_ACTIVITY_. Go to the line below containing "Switch to the Preview tab" and print exactly from there through the line containing "Viewport: 1568px width, 728px height.", both included. Print nothing else.

_MATERIAL PROVIDED_.
———

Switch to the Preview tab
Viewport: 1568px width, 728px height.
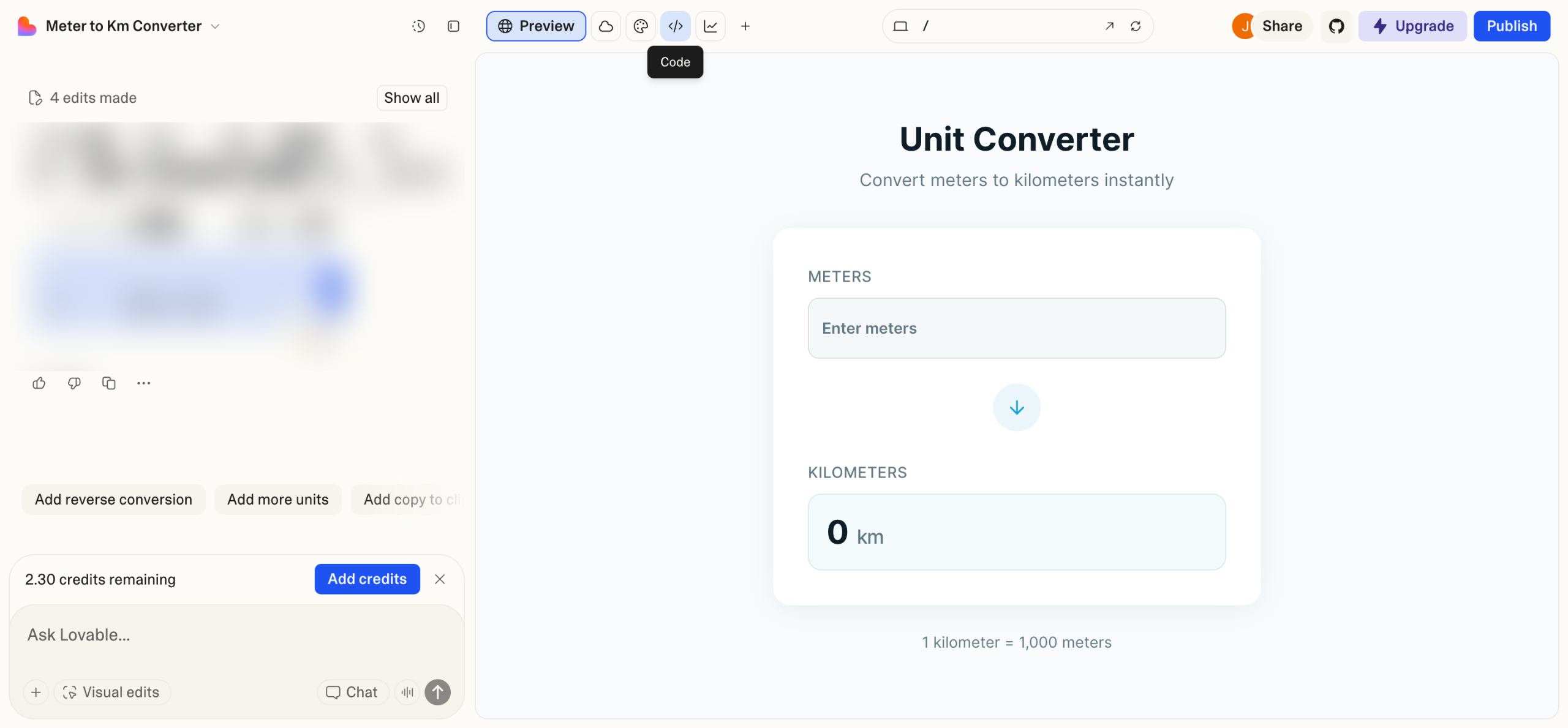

———

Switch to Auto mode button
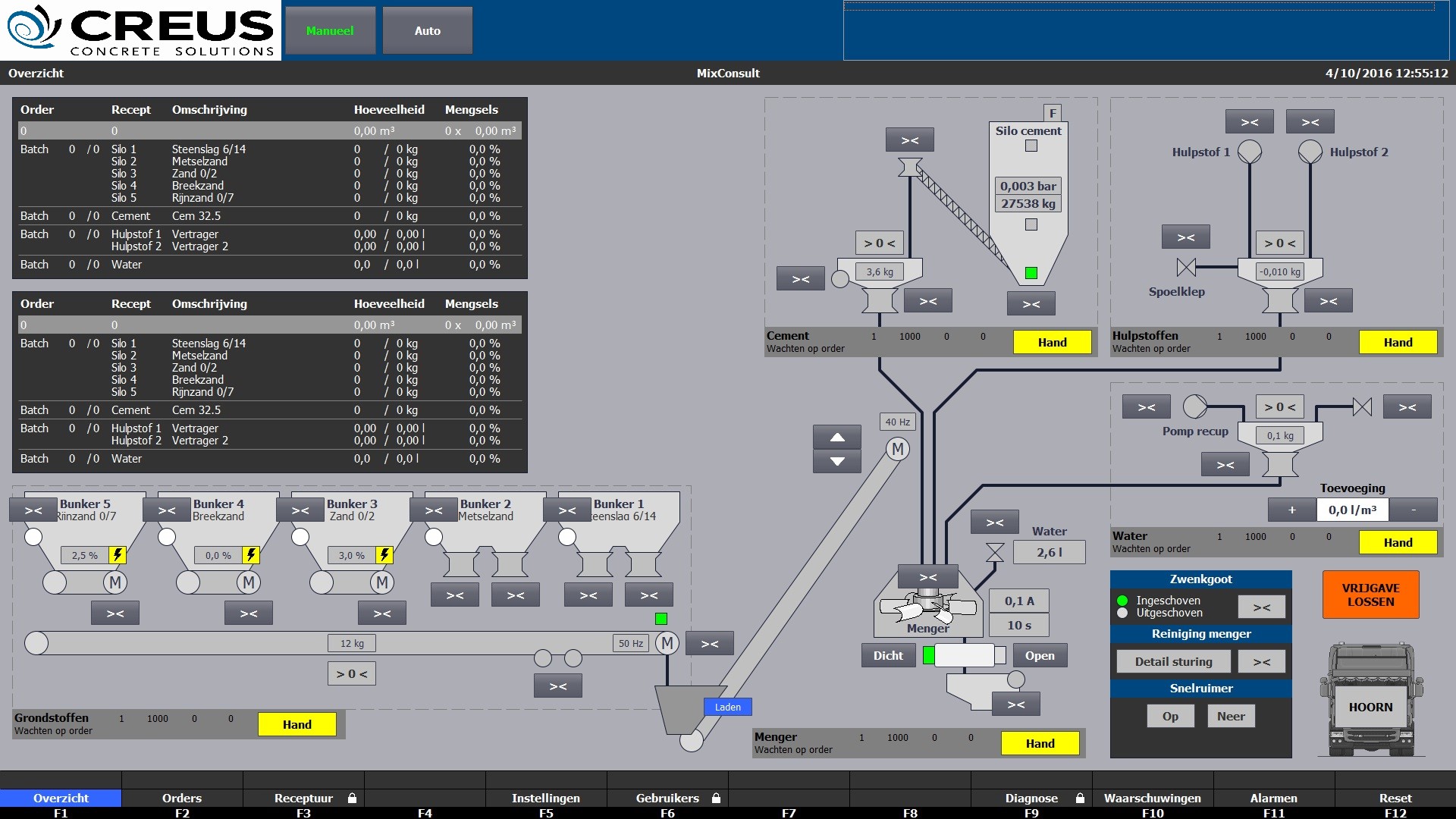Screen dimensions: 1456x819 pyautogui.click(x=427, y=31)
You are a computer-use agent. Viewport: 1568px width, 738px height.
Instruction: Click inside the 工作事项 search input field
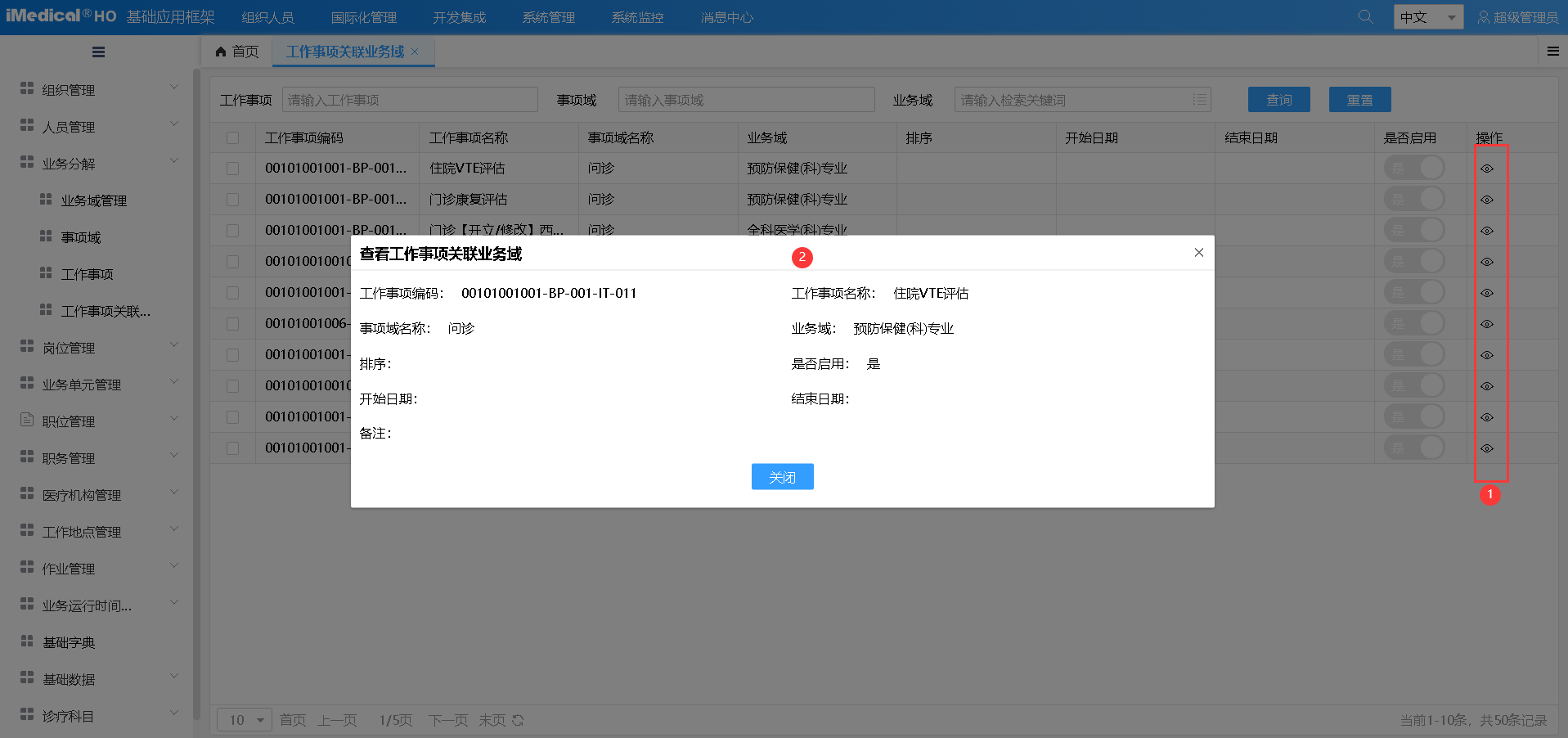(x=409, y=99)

———

_TASK SOLUTION_.
Switch to the Preview tab
Viewport: 1568px width, 728px height.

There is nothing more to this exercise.